Le malaise choquant de Meghan à Wimbledon 2018 révélé : une experte en langage corporel dévoile sa confusion quant à la hiérarchie royale, alors que tous les regards sont tournés vers la future reine Kate.

À l’été 2018, quelques semaines seulement après son mariage de conte de fées avec le prince Harry, Meghan Markle a participé à un engagement royal de premier plan aux côtés de sa belle-sœur, Catherine, alors duchesse de Cambridge. Le 14 juillet, elles ont assisté à la finale du simple dames de Wimbledon, marquant ainsi leur première apparition publique ensemble sans leurs époux. Ce qui apparaissait au premier abord comme une démonstration glamour de solidarité sororale a depuis été réexaminé à travers le prisme du langage corporel, révélant des tensions sous-jacentes liées aux réalités rigides de la hiérarchie royale.
D’après l’analyse détaillée de Judi James, experte en langage corporel, Meghan semblait déconcertée par la hiérarchie établie au sein de la monarchie. À leur arrivée, Kate, membre aguerrie de la famille royale et marraine officielle du All England Lawn Tennis and Croquet Club, a naturellement pris les devants avec une prestance royale. Les caméras ont capturé Meghan tentant de s’avancer de manière plus amicale et égalitaire, mais elle s’est retrouvée momentanément en retrait, toute l’attention, les sourires et les salutations étant concentrés sur Catherine, la future reine.
James a perçu chez Meghan des signes subtils de malaise : une main effleurant brièvement son cou ou son chemisier, suggérant une certaine vulnérabilité, ainsi que des gestes touchant ses cheveux, interprétés comme des tentatives de se désolidariser. Meghan aurait esquissé un sourire amical maladroit à Kate, s’attendant à une collaboration complice, mais Kate est restée professionnelle et sereine, privilégiant ses obligations officielles. Cet épisode a mis en lumière les difficultés rencontrées par les nouveaux venus dans la hiérarchie royale, confrontés à des protocoles séculaires où le rang est déterminé par la proximité du trône plutôt que par les relations personnelles.

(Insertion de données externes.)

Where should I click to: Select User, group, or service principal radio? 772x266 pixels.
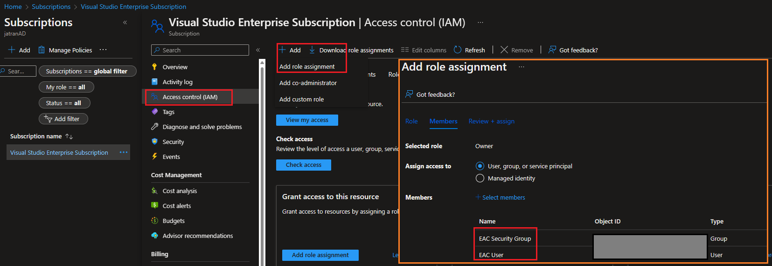click(480, 166)
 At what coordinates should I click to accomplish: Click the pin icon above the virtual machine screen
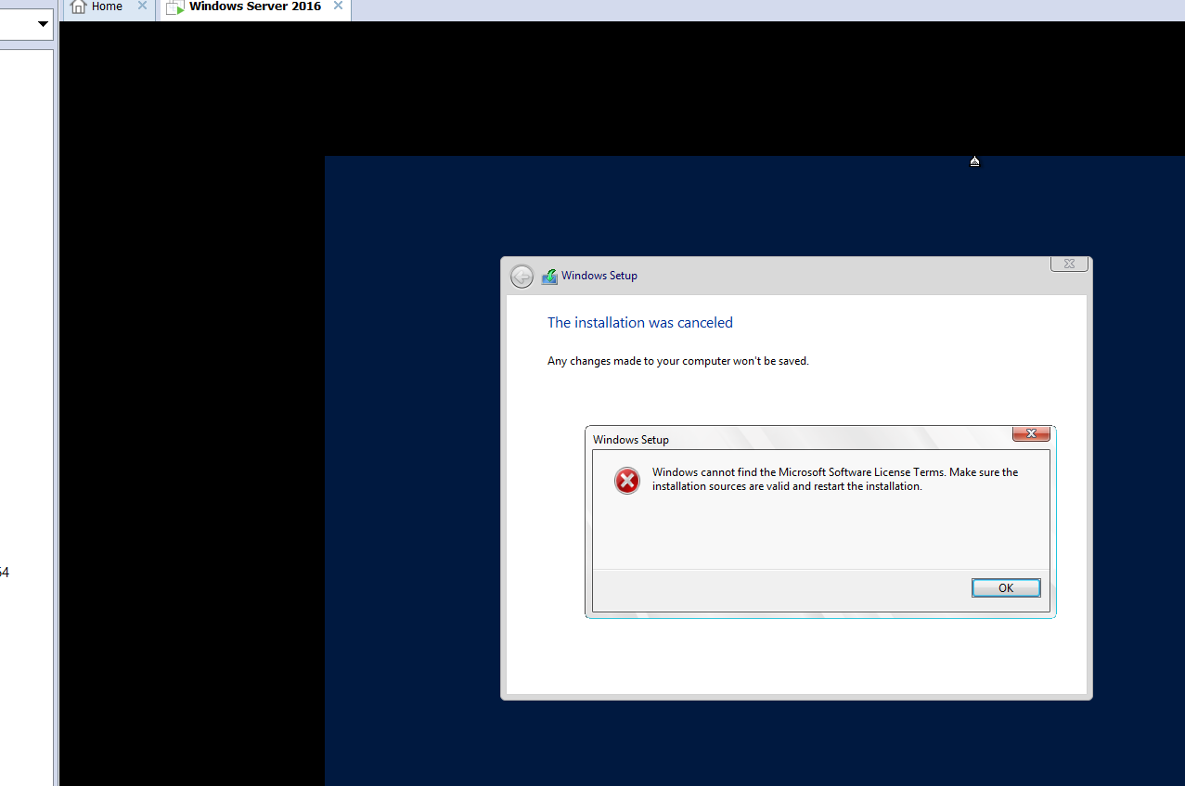click(x=974, y=160)
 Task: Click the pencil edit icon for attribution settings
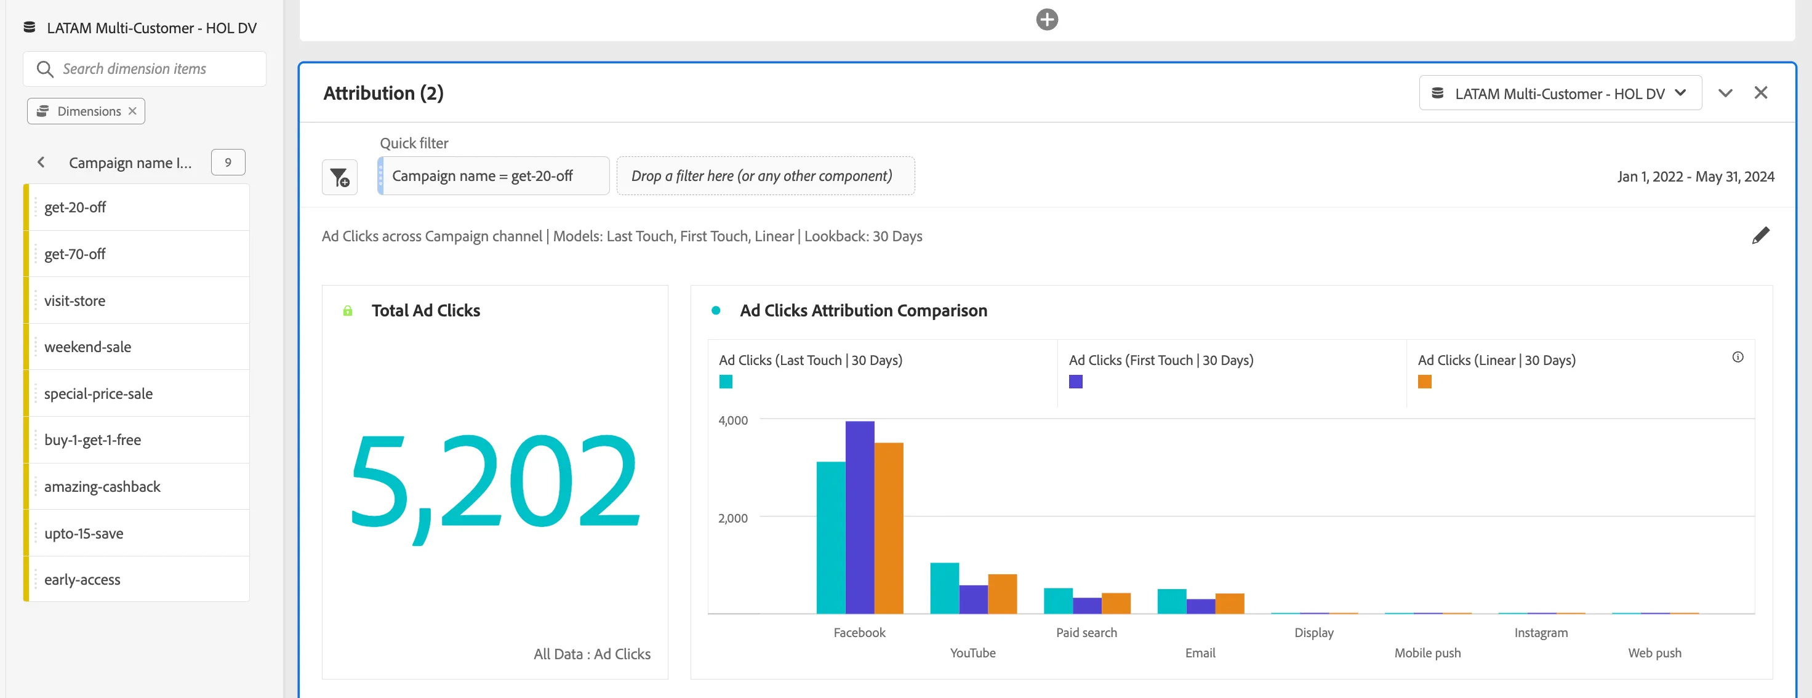(x=1761, y=236)
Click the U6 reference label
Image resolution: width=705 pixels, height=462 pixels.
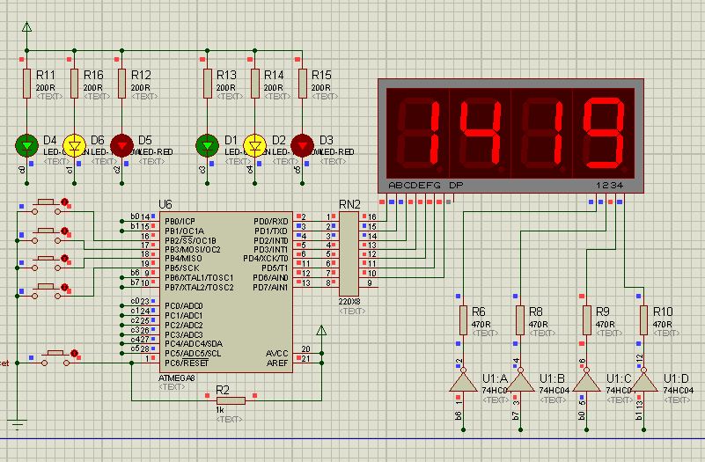pos(165,204)
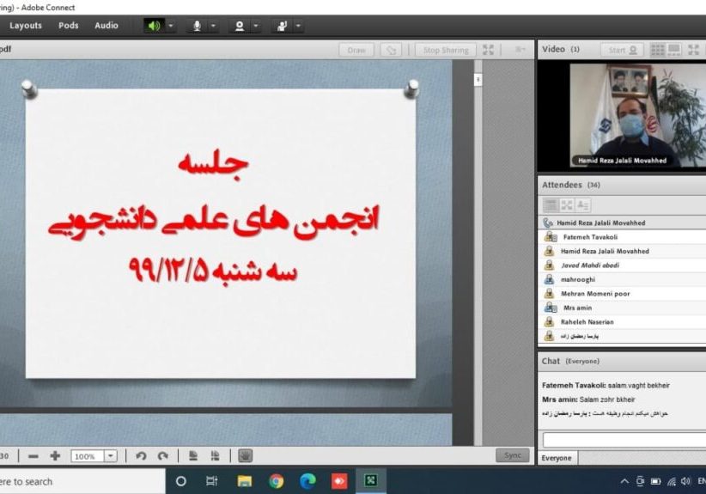This screenshot has width=706, height=494.
Task: Click the raise hand status icon
Action: click(x=281, y=26)
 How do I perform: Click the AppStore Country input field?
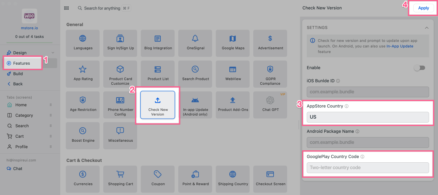click(x=368, y=117)
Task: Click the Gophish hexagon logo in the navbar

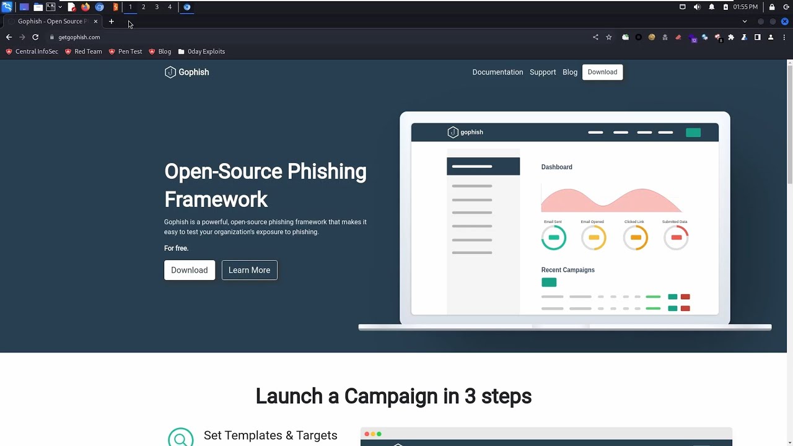Action: [x=170, y=72]
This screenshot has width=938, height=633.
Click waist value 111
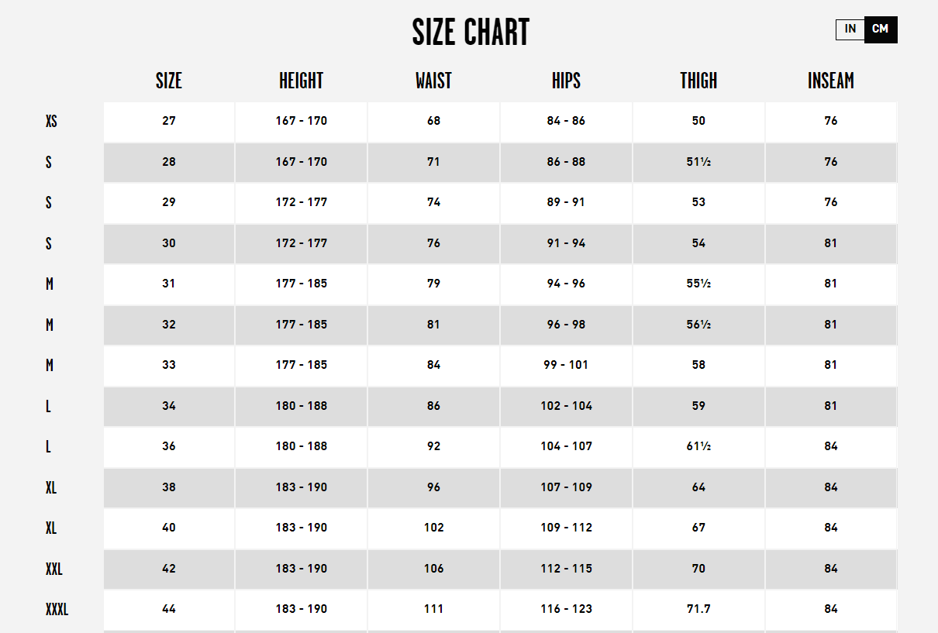[433, 610]
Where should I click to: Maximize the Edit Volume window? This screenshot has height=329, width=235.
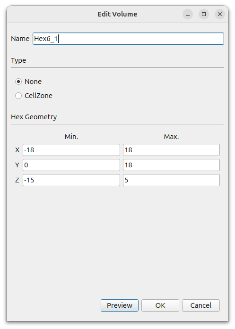click(x=204, y=14)
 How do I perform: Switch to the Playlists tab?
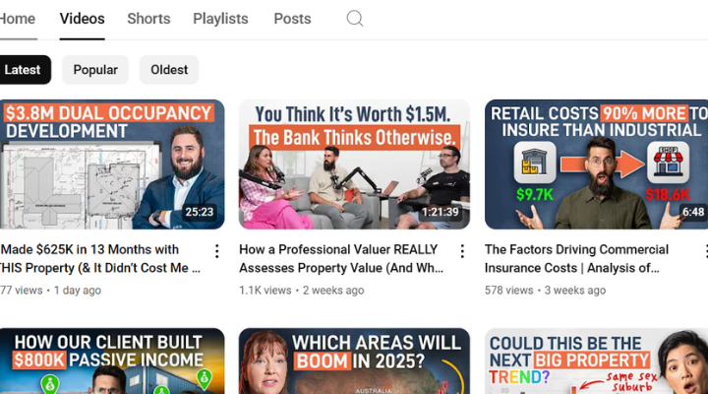click(x=220, y=19)
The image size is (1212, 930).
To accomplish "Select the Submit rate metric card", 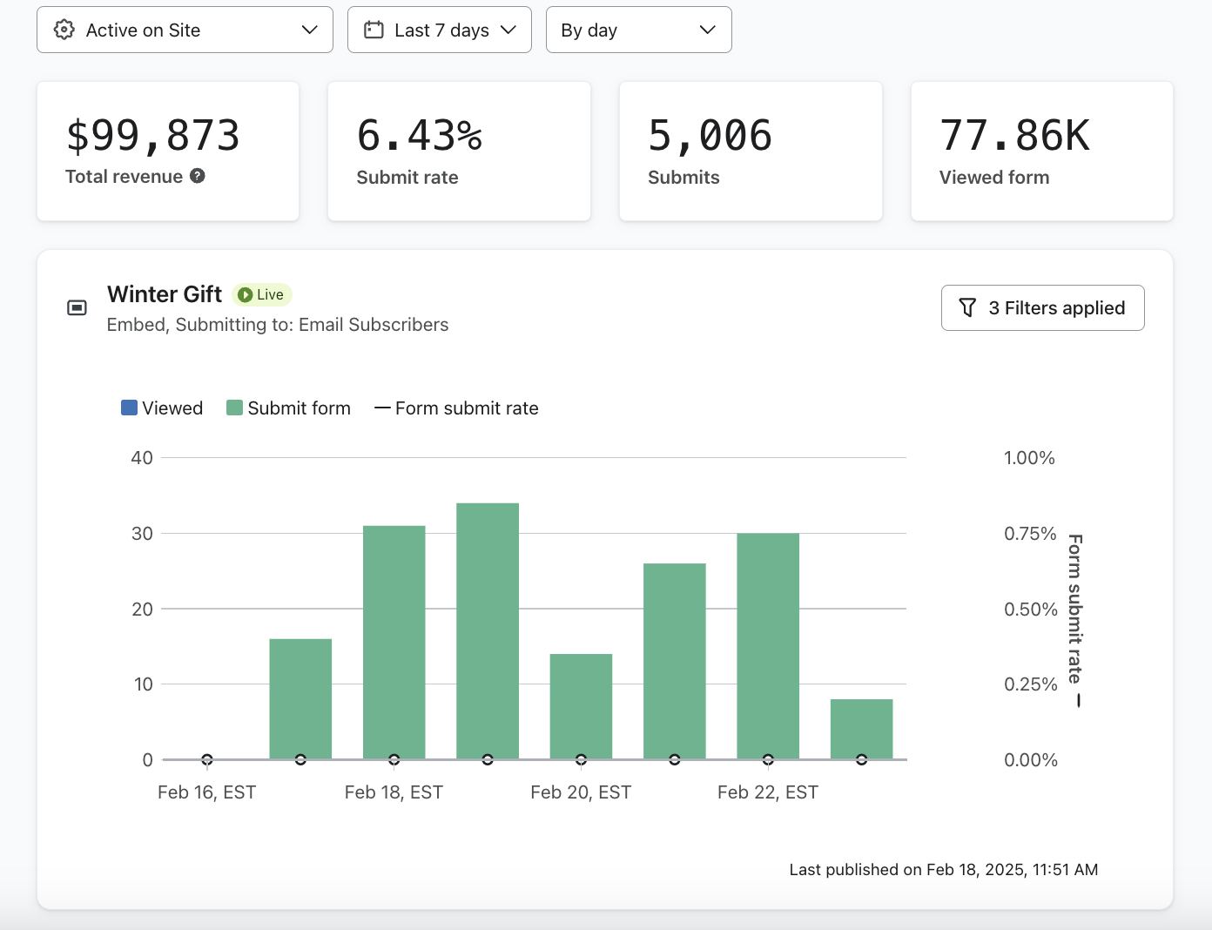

Wimbledon a longtemps été un tournoi de tennis de prédilection pour la famille royale, la passion de Kate pour ce sport la rendant tout naturellement à sa place dans la loge royale. L’événement a suscité un immense intérêt international, d’autant plus qu’il mettait en scène la toute nouvelle duchesse de Sussex à ses débuts en tant que membre actif de la famille royale. À l’époque, les observateurs ont salué les tenues coordonnées du duo et leur complicité apparente, les moments de rire partagés et de proximité laissant présager des liens se tissant. Cependant, avec le recul, on constate que les origines américaines de Meghan et son sens de l’égalité, forgé par Hollywood, contrastent avec les valeurs traditionnelles britanniques.
Cette apparition de 2018 s’est déroulée en pleine période des « Fab Four », où William, Kate, Harry et Meghan incarnaient une monarchie moderne. Pourtant, cette dynamique a mis en lumière des différences plus profondes. Kate, épouse de l’héritier, affichait une assurance naturelle, tandis que Meghan, épouse du prince héritier, cherchait encore ses marques. Des réflexions ultérieures, notamment les propres déclarations de Meghan dans des interviews, ont laissé entendre que l’image chaleureuse affichée par le public masquait souvent des ajustements plus intimes à la vie royale.
Les spécialistes du langage corporel ont comparé cette apparition avec les suivantes, observant l’évolution des premières tentatives de camaraderie. La visite à Wimbledon reste un témoignage poignant des attentes placées sur les femmes de la famille royale, tiraillées entre relations personnelles et devoirs institutionnels. Pour Meghan, cette expérience a peut-être mis en lumière la rigidité de la hiérarchie, où le protocole prime sur les aspirations individuelles à l’égalité.
Des années plus tard, cet événement continue d’alimenter les débats sur les pressions liées à la vie royale, l’intensité des projecteurs et le poids personnel de l’attention médiatique. Si les deux femmes ont depuis emprunté des chemins différents – Kate assumant son rôle de princesse de Galles avec élégance et Meghan s’installant en Californie –, leur rencontre à Wimbledon en 2018 reste un épisode révélateur de leur relation complexe de belles-sœurs, marquée par des non-dits et des réalités protocolaires.